- Selection
Sunday, December 12, 2010
Wednesday, December 8, 2010
These four months, according to the authentic traditions are the months of Zulqadah, Zulhijjah, Muharram and Rajab. All the commentators of the Holy Quran are unanimous on this point, because the Holy Prophet in his sermon on the occasion of his last Hajj, has declared:
"One year consists of twelve months, of which four are sanctified months, three of them are in sequence; Zulqadah, Zulhijjah, Muharram, and the fourth is Rajab."
The specific mention of these four months does not mean that any other month has no sanctity, because the month of Ramadan is admittedly the most sanctified month in the year. But these four months were specifically termed as sanctified months for the simple reason that their sanctity was accepted even by the pagans of Makkah.
In fact, every month, out of the twelve, is originally equal to the other, and there is no inherent sanctity, which may be attributed to one of them in comparison to other months. When Allah Almighty chooses a particular time for His special blessings, then it acquires sanctity out of His grace.
Thus, the sanctity of these four months was recognized right from the days of Sayyidina Ibrahim. Since the Pagans of Makkah attributed themselves to Sayyidina Ibrahim they observed the sanctity of these four months and despite their frequent tribal battles, they held it unlawful to fight in these months.
In the Shariah of our Holy Prophet the sanctity of these months was upheld and the Holy Quran referred to them as the "sanctified months".
The month of Muharram has certain other characteristics peculiar to it, which are specified below.

- Recorded information
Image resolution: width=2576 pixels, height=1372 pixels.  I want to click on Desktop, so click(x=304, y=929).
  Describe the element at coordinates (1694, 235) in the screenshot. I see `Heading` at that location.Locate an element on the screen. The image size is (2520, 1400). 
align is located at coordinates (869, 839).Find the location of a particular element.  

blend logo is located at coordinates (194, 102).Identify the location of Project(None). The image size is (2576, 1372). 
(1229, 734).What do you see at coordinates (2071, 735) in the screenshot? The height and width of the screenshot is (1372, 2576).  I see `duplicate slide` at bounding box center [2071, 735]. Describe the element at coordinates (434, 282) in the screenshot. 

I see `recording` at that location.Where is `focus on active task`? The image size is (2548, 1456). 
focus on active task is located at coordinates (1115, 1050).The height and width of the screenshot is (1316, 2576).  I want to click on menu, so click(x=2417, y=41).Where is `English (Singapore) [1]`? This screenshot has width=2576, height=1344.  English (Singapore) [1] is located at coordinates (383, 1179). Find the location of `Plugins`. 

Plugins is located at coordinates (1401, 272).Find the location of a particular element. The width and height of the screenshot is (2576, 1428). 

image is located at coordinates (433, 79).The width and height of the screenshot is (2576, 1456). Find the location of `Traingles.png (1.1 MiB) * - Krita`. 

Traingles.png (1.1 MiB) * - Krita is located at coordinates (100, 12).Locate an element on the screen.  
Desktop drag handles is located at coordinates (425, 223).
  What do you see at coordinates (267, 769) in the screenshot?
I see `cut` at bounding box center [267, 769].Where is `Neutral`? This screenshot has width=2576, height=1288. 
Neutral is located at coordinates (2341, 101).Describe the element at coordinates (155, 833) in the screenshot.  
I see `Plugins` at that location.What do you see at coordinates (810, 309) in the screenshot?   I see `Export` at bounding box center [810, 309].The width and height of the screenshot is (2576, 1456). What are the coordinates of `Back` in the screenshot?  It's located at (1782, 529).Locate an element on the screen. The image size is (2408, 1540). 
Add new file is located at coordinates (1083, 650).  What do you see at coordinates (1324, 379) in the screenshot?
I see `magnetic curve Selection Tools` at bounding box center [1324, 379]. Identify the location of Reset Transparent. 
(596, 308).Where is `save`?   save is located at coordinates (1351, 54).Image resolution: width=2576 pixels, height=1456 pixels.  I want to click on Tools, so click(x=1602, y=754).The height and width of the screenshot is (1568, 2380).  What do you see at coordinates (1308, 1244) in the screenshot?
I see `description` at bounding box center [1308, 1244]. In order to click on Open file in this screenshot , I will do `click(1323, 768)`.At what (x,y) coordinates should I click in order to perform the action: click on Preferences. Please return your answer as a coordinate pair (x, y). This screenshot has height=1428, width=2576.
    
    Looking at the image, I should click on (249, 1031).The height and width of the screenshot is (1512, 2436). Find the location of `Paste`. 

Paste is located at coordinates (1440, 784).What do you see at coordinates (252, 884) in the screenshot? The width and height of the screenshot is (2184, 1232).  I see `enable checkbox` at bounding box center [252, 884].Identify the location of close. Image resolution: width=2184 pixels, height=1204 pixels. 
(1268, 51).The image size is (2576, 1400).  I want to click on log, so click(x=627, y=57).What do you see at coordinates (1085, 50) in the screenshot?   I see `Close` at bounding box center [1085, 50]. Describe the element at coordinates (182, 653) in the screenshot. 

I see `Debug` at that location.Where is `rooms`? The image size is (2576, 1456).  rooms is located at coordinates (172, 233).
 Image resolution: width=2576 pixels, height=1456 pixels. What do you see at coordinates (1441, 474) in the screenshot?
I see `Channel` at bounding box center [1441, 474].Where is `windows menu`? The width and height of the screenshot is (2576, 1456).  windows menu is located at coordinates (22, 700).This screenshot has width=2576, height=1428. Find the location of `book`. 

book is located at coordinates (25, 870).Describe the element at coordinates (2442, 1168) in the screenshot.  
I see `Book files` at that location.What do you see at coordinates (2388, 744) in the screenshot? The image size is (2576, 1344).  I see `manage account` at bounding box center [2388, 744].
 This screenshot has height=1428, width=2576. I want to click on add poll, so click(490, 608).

- Requests
A. In the passage on the sanctified months, why were these four months singled out as sanctified?
B. Carry on the passage on the sanctified months, starting after its final sentence.
The data has nothing to do with the passage on the sanctified months.

- The replies
A. Their sanctity was accepted even by the pagans of Makkah.

B.
Fasting during the month
The Holy Prophet has said:
"The best fasts after the fasts of Ramadan are those of the month of Muharram."
Although the fasts of the month of Muharram are not obligatory, yet, the one who fasts in these days out of his own will and choice is entitled to a great reward by Allah Almighty. The Hadith cited above signifies that the fasts of the month of Muharram are most reward-able ones among the Nafl fasts i.e. the fasts one observes out of his own choice without being obligatory on him.
The Hadith does not mean that the award promised for fasts of Muharram can be achieved only by fasting for the whole month. On the contrary, each fast during this month has merit. Therefore, one should avail of this opportunity as much as he can.
Read the rest of this article here.
-Taken from islamicity
So, what are you doing differently this year? We challenge you to choose one thing that you want to change about yourself to increase your iman. Read more Qur'an, give more to charity, be more aware of your prayers or your ibaadah... Happy New Year! ;-)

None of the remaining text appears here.